We settled on a two-stage approach: a fast VAD triggers initial audio capture, and a lightweight classifier determines whether the captured audio is a genuine interruption or noise. This reduced false barge-ins by 78% compared to VAD alone.
Fallback to Human Agents
No voice AI system should operate without the ability to hand off to a human agent. The question is not whether you need escalation, but when and how to trigger it.
Our escalation triggers include:
- Explicit request: The caller says "Let me speak to a person." This must always be honoured immediately.
- Sentiment deterioration: Real-time sentiment analysis detects rising frustration. If the sentiment score drops below a threshold for two consecutive turns, we offer a transfer.
- Confidence thresholds: When the AI's confidence in its understanding or response drops below acceptable levels, it is better to escalate than to guess.
- Loop detection: If the conversation circles back to the same topic three times without resolution, the issue is beyond the AI's capability.
- Regulatory requirements: Certain actions (identity verification, financial authorisations, medical advice) require human involvement by regulation.
The handoff itself must be seamless. The human agent should receive the full conversation transcript, the AI's assessment of the caller's issue, and any data collected during the call. Nobody should have to repeat themselves.
Monitoring Voice Quality in Production
Voice systems fail in ways that text systems do not. Audio quality degrades, latency spikes, and transcription accuracy drops, all without producing a traditional error log.
Metrics We Track
- Time-to-first-byte (TTFB): Measured at each stage of the pipeline (STT, LLM, TTS). Alerts fire if any stage exceeds its latency budget.
- Word error rate (WER): Sampled transcriptions are compared against human transcription. We maintain a target WER below 8% across all accents we support.
- Task completion rate: What percentage of calls achieve their intended outcome without escalation?
- Caller satisfaction: Post-call surveys and sentiment analysis provide direct quality feedback.
- Hang-up rate: Callers hanging up mid-conversation is the strongest signal that something is wrong.
The Dashboard That Saved Us
We built a real-time monitoring dashboard that shows every active call with its current latency metrics, sentiment score, and conversation flow. When we first launched, this dashboard was how we discovered that our TTS provider had a regional outage that affected 30% of calls. Without real-time visibility, we would not have caught it for hours.
The first five seconds determine the entire call -- a natural greeting earns the AI leeway for everything after.
Lessons Learned
After eighteen months of running Pepla Voice in production, here are the lessons that shaped our architecture:
- Latency is the product. Users will tolerate minor inaccuracies but will not tolerate delays. Optimise for speed first, accuracy second.
- Test with real phone audio, not studio recordings.
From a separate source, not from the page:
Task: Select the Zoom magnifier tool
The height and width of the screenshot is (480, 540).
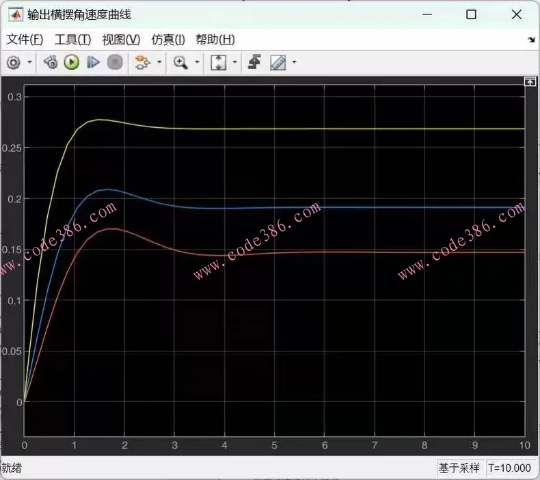Action: [x=180, y=63]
Background noise, speakerphone echo, Bluetooth artifacts, and poor mobile signal all degrade audio quality in ways that clean test data does not reveal.
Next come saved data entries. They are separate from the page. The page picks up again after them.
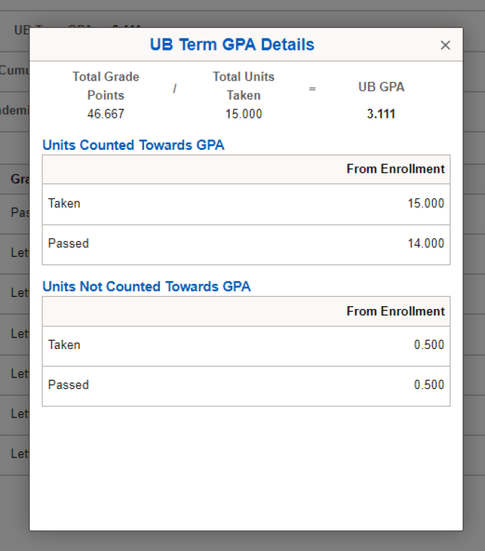This screenshot has width=485, height=551.
Task: Select the 46.667 grade points value
Action: click(106, 114)
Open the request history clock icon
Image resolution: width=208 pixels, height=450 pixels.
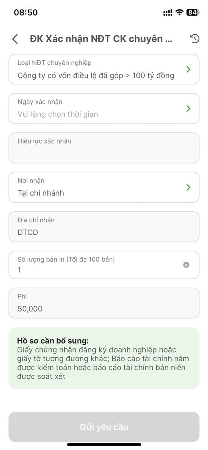click(x=195, y=39)
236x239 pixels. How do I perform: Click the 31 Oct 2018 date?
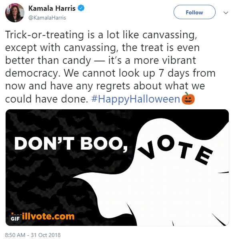[x=46, y=235]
- South African accents are underserved. Every STT model needs additional evaluation and often fine-tuning for local accents and languages.
- The first five seconds determine the entire call. If the greeting is natural and responsive, callers give the AI much more leeway for the rest of the conversation.
- Build for graceful degradation. When any component fails, the system should fall back, not crash. If TTS is slow, use pre-recorded filler phrases. If the LLM is down, route to a human immediately.
Voice AI in 2026 is at an inflection point. The technology is finally good enough for production use across most customer service scenarios. But getting from "good enough" to "genuinely excellent" requires careful engineering at every layer of the stack, relentless focus on latency, and a monitoring infrastructure that catches problems before your callers do.